Datact lab at the ECREA2024

Datact lab member Dr. Leandros Savvides participated in the 2024 ECREA Journalism Studies Conference. The conference was hosted by Dr. Lada T. Price and her team at the School of Journalism, Media & Communication, University of Sheffield, UK, and took place between 11-12 April 2024.

The core theme of the conference was Diversity, Equality, and Inclusion in and through Journalism, and it aimed at bringing together scholars reflecting on the role, nature, state, management, and challenges regarding diversity, equality, and inclusion within journalism itself and in society through journalism. 

Our paper “Can AI-tools help journalists or replace them? Exploring the relationship between affordances of JECTAI and Connexun and journalistic norms” was presented in the very first panel along with other interesting and valuable works on developments and integration of AI in newsrooms and journalism as a profession

Read the abstract

On October 8, 2023, we asked GPT-3 a question regarding how journalists utilize artificial intelligence. In response, GPT-3 provided insights on the various ways AI benefits journalists by enhancing their work, streamlining processes, and improving the quality of their reporting. These AI applications include data analysis, content generation, curation, predictive analytics, social media monitoring, fact-checking, and verification (Chat GPT3, 2023). Subsequently, we inquired about the specific AI tools employed by journalists. The AI mentioned that tools like GPT-3 and its variants are used for automated content generation, including news articles, summaries, and reports. Journalists can input data or key information, and the AI assists in rapidly generating written content (Chat GPT3, 2023). Departing from this statement, our study engages in a sociotechnical analysis of two AI tools (along with their training for journalists) to understand the material means by which these tools strive to engage journalists vis-à-vis their business models. 

This manuscript is a response to the recent call of Lopez-Guttierez et.al (2023) that is only through uncovering the complex role of AI newsroom technologies that we can unpack their meaning in complex socio-technical environments. A sociotechnical perspective can allow the exploration of their potential for supporting but also undermining journalists’ work. Thus, it can offer both an understanding of AI tools but also help uncover the potential of blending algorithms and journalists’ expertise. We understand such a blend as a necessity of news industry outlets to increase productivity whilst also increasing or at least withstand validity claims and integrity of news produced, in order to remain competitive. This study is inscribed within the continuum of a previous study where Google News Initiative and Facebook Journalism Project (Papa & Kouros,2023) were identified as initiators of a form of platform schooling which, in addition to journalism schools and work environments, mediates understandings of what is and what is not proper behavior when practicing journalism. 

Through affordance theory, we argue that interfaces of technological artifacts are manifestations of their material conditions, implicit politics and ideology, given that affordances entail normative claims about what users should do. Our study is based on two AI journalistic tools, the JECTAI and Connexun.

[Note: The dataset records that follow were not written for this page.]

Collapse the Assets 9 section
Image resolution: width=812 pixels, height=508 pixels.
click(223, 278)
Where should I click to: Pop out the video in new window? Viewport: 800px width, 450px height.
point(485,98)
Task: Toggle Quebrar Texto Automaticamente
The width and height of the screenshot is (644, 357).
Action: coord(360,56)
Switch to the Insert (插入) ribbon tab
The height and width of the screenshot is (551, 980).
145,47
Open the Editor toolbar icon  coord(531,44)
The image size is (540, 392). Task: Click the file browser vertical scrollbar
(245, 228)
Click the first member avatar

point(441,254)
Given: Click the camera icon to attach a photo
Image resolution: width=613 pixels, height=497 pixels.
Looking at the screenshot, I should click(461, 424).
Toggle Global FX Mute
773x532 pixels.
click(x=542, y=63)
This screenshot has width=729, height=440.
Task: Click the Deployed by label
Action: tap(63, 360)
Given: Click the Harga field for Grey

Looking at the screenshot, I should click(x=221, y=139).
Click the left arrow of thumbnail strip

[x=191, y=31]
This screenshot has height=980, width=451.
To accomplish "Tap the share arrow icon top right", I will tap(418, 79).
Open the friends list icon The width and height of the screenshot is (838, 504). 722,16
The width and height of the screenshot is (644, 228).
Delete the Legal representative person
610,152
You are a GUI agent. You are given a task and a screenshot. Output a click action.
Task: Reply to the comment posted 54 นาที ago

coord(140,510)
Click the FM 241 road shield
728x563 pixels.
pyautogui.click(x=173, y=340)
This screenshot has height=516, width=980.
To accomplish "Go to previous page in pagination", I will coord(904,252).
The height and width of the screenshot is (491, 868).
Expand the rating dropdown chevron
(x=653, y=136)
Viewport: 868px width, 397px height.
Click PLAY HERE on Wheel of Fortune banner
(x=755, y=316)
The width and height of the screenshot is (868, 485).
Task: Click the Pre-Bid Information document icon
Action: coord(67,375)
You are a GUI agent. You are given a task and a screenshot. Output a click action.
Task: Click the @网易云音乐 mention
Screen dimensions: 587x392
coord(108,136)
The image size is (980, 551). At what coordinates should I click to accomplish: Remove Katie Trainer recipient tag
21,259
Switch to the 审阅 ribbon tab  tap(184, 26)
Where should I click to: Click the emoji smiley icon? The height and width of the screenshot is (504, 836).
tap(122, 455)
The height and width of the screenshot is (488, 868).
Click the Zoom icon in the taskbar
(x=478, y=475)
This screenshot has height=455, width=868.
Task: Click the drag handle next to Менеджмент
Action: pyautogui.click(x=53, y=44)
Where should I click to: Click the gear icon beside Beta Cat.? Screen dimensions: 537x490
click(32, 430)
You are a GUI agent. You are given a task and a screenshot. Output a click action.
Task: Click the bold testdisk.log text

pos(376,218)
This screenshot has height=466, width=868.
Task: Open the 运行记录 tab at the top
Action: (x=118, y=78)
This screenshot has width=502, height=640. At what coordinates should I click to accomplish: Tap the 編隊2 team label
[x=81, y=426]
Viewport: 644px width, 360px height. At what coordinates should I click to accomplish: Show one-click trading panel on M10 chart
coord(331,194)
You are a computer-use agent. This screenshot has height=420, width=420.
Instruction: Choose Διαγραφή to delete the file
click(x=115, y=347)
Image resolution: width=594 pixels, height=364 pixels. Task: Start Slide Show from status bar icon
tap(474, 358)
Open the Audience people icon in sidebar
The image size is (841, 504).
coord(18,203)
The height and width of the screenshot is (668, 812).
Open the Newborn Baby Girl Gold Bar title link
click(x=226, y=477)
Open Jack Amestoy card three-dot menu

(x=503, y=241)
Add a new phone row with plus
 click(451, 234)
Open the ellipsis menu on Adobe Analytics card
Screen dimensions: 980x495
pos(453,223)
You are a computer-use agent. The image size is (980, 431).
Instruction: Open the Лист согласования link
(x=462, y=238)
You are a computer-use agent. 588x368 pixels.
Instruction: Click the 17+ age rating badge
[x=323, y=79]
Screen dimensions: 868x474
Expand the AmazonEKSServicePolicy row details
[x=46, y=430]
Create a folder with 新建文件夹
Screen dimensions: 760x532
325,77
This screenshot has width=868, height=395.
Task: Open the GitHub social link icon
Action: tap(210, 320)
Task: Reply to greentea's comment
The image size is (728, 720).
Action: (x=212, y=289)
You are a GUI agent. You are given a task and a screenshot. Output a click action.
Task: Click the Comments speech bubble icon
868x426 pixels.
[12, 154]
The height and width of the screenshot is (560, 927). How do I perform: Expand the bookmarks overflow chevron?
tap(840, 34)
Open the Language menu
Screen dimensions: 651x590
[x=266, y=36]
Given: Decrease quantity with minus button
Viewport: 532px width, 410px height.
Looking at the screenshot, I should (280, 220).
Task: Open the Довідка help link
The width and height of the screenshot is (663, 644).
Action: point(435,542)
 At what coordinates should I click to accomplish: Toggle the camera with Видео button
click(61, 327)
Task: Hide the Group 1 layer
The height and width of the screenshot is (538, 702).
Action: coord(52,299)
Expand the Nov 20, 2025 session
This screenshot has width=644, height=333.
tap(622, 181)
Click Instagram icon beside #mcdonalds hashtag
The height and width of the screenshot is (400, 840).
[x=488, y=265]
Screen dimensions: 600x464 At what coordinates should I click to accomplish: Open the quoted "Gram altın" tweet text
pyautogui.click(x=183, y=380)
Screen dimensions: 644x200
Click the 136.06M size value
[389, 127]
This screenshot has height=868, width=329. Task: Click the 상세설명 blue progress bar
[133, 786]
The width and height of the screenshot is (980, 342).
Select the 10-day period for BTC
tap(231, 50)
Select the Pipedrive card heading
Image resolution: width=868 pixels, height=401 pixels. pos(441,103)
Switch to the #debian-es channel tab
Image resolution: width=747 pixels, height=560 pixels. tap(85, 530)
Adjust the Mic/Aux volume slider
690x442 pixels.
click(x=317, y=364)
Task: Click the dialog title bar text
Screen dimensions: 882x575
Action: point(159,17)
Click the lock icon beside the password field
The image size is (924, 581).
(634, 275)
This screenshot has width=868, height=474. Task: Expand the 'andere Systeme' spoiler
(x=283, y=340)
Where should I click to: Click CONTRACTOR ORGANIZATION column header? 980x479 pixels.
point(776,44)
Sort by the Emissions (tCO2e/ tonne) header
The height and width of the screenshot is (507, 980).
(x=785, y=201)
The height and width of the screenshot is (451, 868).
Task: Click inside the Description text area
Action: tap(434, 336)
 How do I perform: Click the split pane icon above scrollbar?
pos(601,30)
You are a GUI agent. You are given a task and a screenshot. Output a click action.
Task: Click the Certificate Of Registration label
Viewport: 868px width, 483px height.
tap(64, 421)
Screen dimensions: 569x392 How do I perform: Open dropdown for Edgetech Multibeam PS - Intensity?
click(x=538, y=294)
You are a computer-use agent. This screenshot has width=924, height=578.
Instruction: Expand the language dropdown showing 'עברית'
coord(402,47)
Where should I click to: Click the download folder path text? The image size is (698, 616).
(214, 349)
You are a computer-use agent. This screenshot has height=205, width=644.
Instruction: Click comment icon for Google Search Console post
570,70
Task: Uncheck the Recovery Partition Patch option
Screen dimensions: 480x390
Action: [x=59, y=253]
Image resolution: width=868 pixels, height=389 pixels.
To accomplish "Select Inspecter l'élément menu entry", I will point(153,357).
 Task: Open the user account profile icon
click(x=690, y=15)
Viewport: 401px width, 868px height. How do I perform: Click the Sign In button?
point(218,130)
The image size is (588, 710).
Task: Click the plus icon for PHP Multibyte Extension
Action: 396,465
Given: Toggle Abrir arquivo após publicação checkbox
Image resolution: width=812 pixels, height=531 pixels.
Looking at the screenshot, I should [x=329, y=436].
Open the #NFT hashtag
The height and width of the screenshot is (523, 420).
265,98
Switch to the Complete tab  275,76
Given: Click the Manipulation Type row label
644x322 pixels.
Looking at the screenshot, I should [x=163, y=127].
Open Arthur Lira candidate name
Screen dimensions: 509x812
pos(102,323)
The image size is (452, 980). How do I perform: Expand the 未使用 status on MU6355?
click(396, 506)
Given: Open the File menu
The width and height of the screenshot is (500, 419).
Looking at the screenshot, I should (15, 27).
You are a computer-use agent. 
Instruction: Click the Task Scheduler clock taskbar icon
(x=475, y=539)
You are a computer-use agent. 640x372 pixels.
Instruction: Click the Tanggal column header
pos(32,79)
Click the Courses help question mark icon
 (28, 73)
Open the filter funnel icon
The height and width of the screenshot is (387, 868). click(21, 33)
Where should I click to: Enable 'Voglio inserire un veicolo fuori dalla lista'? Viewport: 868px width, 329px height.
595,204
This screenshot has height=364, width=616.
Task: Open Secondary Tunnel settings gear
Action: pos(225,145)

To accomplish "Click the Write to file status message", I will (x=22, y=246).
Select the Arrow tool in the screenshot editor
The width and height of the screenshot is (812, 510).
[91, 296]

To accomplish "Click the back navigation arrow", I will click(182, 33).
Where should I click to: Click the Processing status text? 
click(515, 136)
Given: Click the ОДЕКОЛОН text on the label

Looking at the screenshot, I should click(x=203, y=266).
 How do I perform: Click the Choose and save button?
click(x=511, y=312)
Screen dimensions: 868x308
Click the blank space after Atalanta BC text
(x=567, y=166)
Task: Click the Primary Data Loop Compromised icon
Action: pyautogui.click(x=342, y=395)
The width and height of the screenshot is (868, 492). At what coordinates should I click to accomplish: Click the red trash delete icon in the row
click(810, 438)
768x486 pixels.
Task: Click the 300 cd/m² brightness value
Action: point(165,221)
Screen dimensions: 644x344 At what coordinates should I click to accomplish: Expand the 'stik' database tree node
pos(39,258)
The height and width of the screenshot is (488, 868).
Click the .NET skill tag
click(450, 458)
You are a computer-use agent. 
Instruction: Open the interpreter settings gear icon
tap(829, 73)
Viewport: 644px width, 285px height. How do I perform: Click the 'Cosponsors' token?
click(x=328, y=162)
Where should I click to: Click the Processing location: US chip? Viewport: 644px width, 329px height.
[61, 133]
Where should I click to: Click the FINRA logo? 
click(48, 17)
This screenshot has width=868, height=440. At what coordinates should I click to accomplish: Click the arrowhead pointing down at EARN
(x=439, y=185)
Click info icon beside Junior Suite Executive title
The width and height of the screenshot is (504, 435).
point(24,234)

JECT.AI is a research-based tool developed to enhance journalists’ capabilities by automating the process of uncovering creative content perspective, angles, and voices for new articles. It functions as a co-creative AI tool, harnessing machine intelligence to enrich human creative thought processes. To achieve this, it combines natural language processing, multi-language creative search, and interactive creativity guidance. Its primary function is to extract information from published news articles and assist journalists in forging innovative connections with this data during their creative ideation processes (Maiden et.al, 2023). Connexun is a platform marketed as a versatile service to help news organizations harness online information effectively and increase productivity. It uses proprietary versions of Natural Language Processing (NLP) to engage in supervised and unsupervised learning enhanced by deep learning. This service covers multiple key areas. Real-Time News Tracking is a core function, suggesting “fast and accurate monitoring of over 20,000 trusted sources”, ensuring a real-time view of online media coverage. The platform implies that it is a valuable platform for journalists catering to the discerning needs of journalists by providing an extensive array of tools powered by NLP and real-time data. AI-Driven Media Intelligence goes beyond basic monitoring, using predictive AI to identify relevant web topics and trends, offering data-driven insights. Based on the premise that ‘the interface of a computing technology is the manifestation of its implicit politics and ideology’ (Sun & Hart-Davidson, 2014, p. 3534), affordances entail normative claims ‘about what Users should do’ (Stanfill, 2015,p. 1062) in our case journalists. 

Our study draws from JECT.ai and Connexun to explore how the affordances of these AI tools allow particular behaviors and encourage while challenging certain journalistic norms to emerge. Regarding the method of analysis, we proceeded in three steps. First, we studied all texts related to the projects’ websites (descriptions, instructions of use, available tools, etc.) and other sources linked to by their websites (e.g. media articles) to get a sense of the projects’ philosophy. Second, to explore the affordances of each project, we performed a discursive interface analysis of the selected cases. We argue that both AI tools affordances can facilitate and at the same challenge a form of platform schooling which, in addition to journalism schools and work environments, can might dictate what is and what is not “successful journalism”, initiating a form of AI-assisted reporting.